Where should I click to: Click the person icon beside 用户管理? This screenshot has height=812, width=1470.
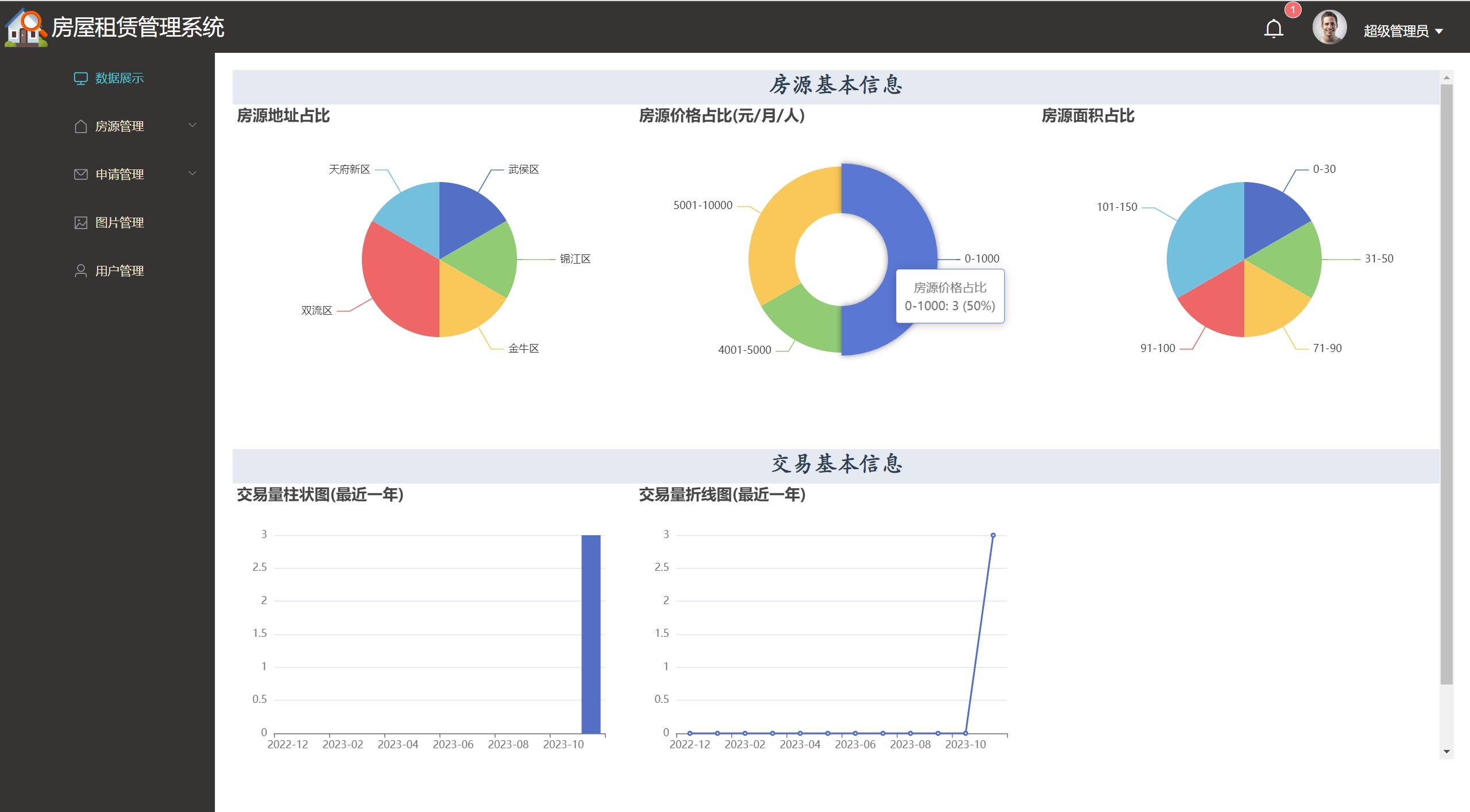click(80, 271)
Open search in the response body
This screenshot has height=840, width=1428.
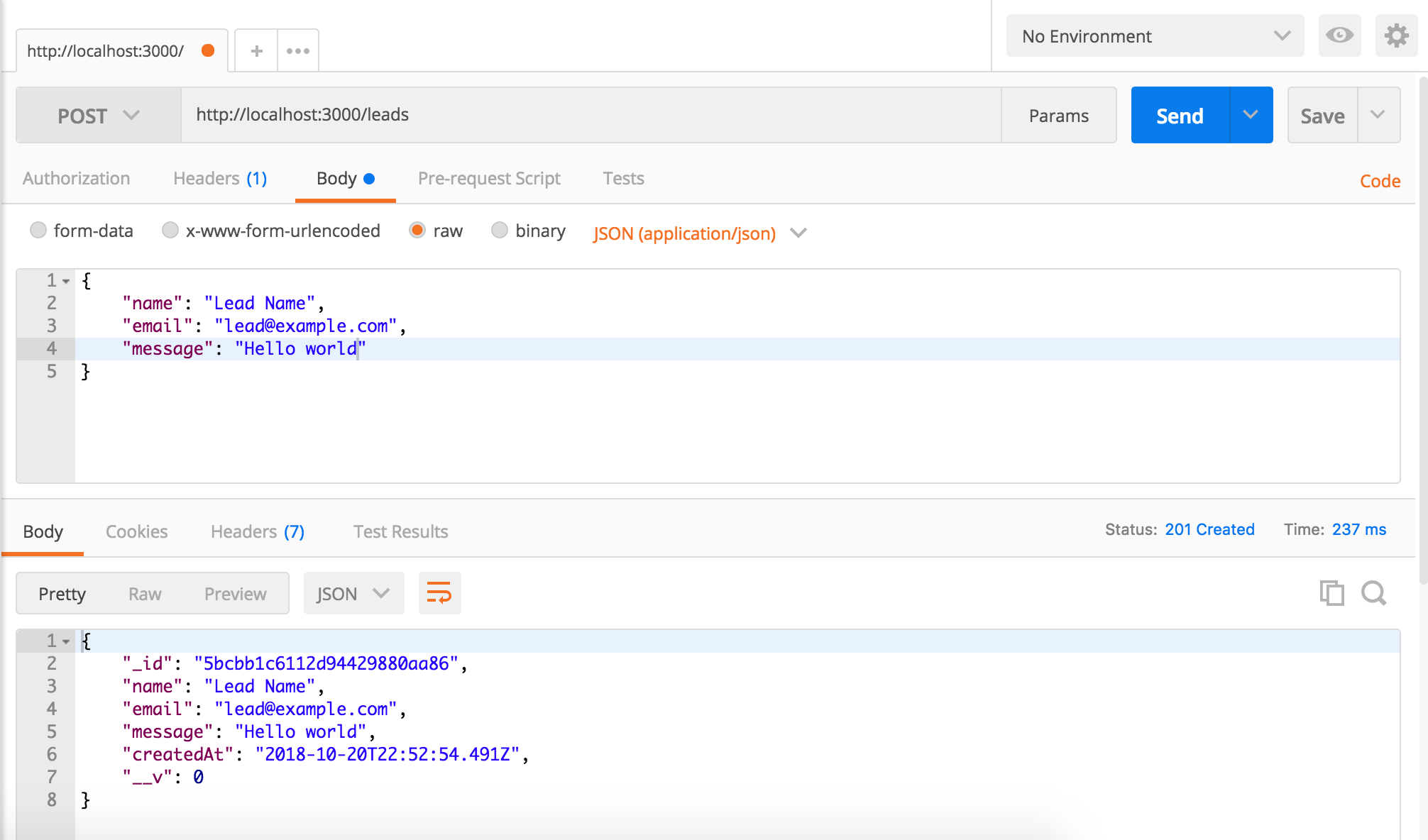1374,593
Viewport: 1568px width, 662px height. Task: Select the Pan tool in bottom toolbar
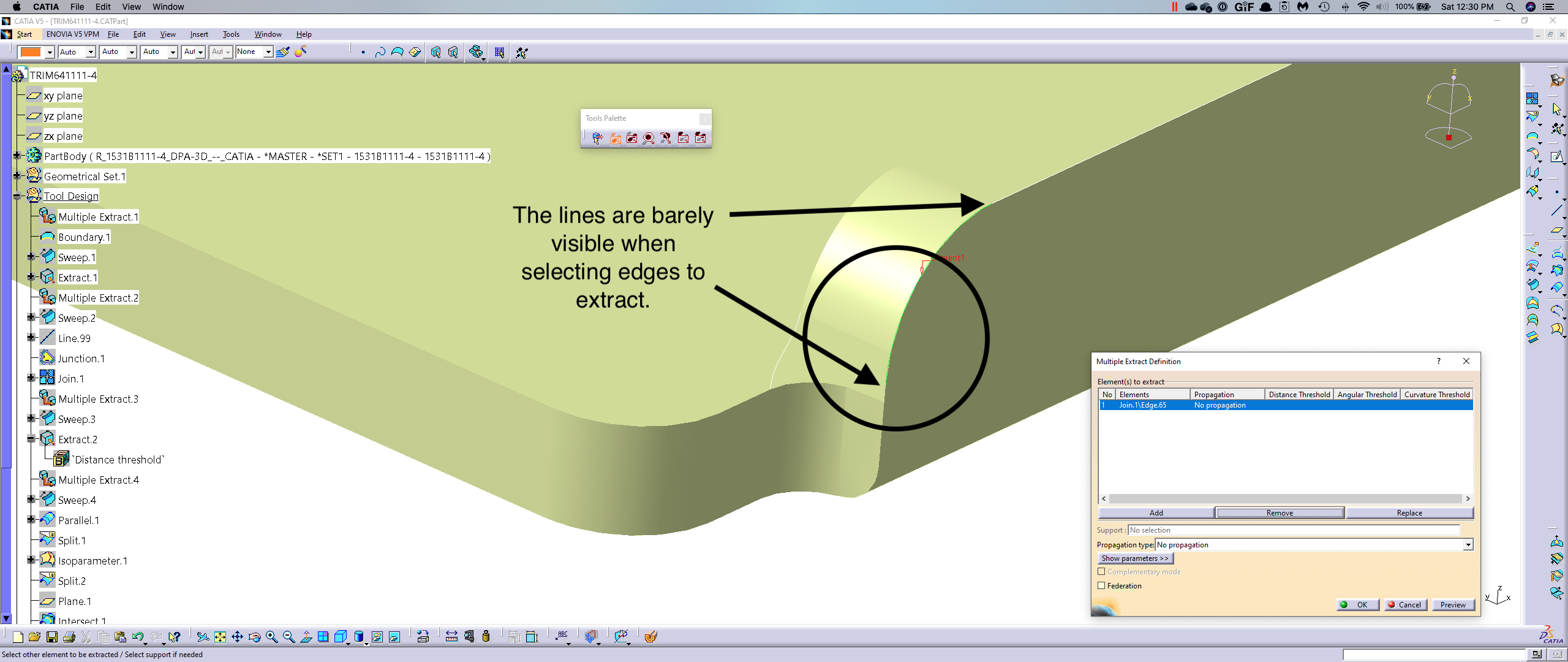[x=237, y=636]
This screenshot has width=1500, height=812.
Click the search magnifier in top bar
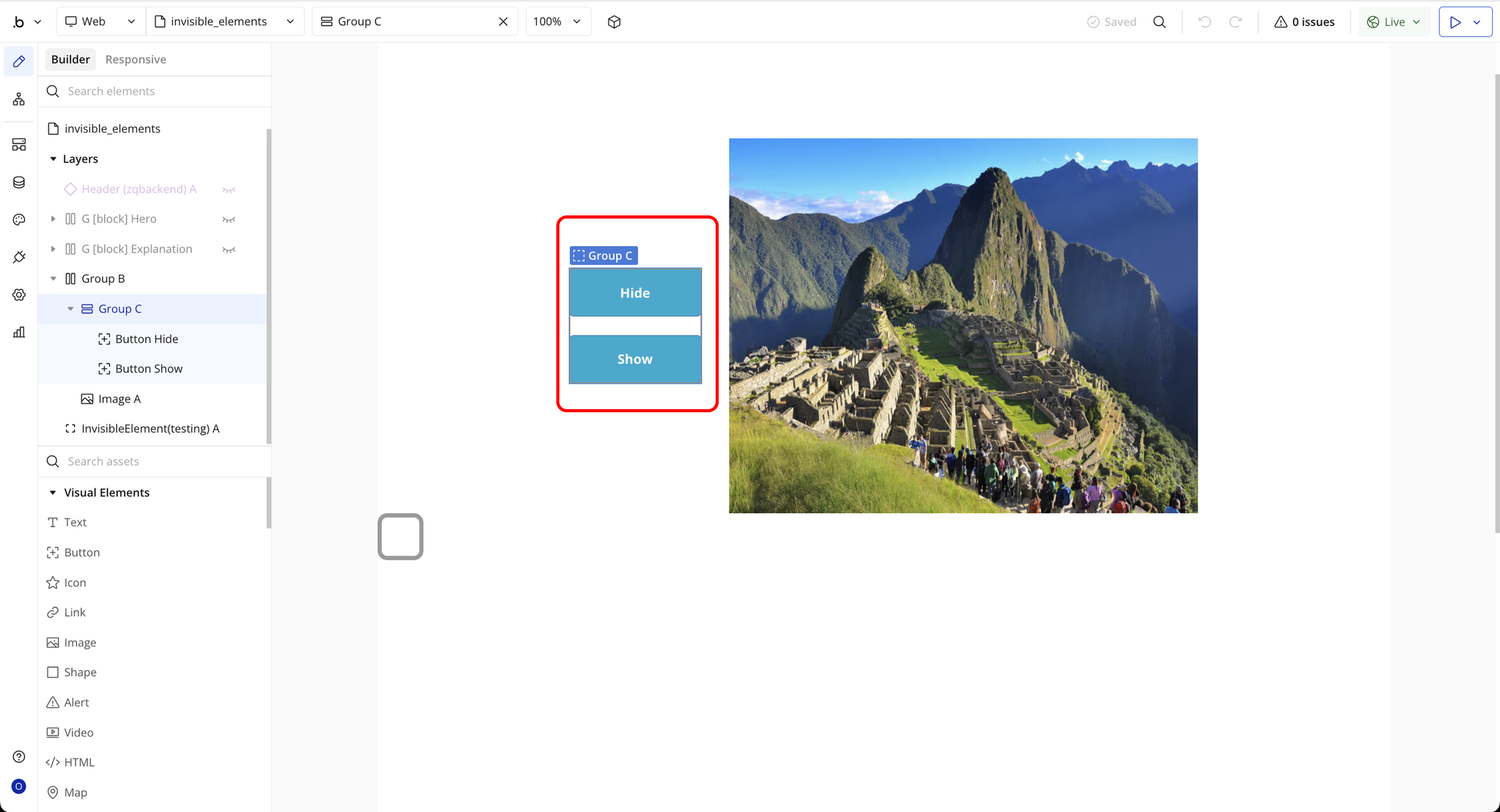pyautogui.click(x=1159, y=22)
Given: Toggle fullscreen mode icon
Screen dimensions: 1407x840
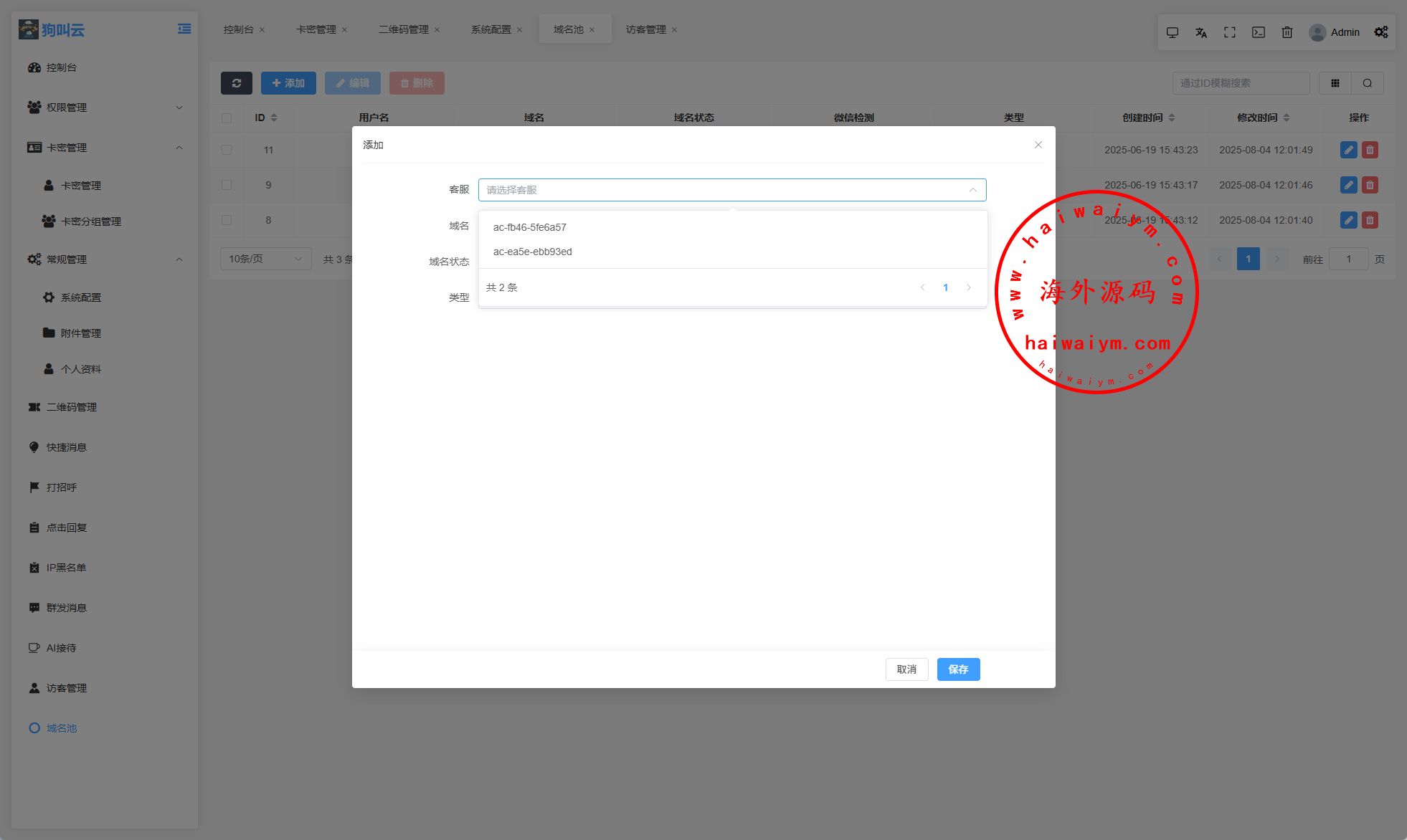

--- --- ---

§ TASK INSTRUCTIONS
Please return exactly, and only, the lines from the one containing "Given: Toggle fullscreen mode icon" through the end of the records, with both end lines kept and every picture dropped.

§ ANSWER BELOW
Given: Toggle fullscreen mode icon
Screen dimensions: 1407x840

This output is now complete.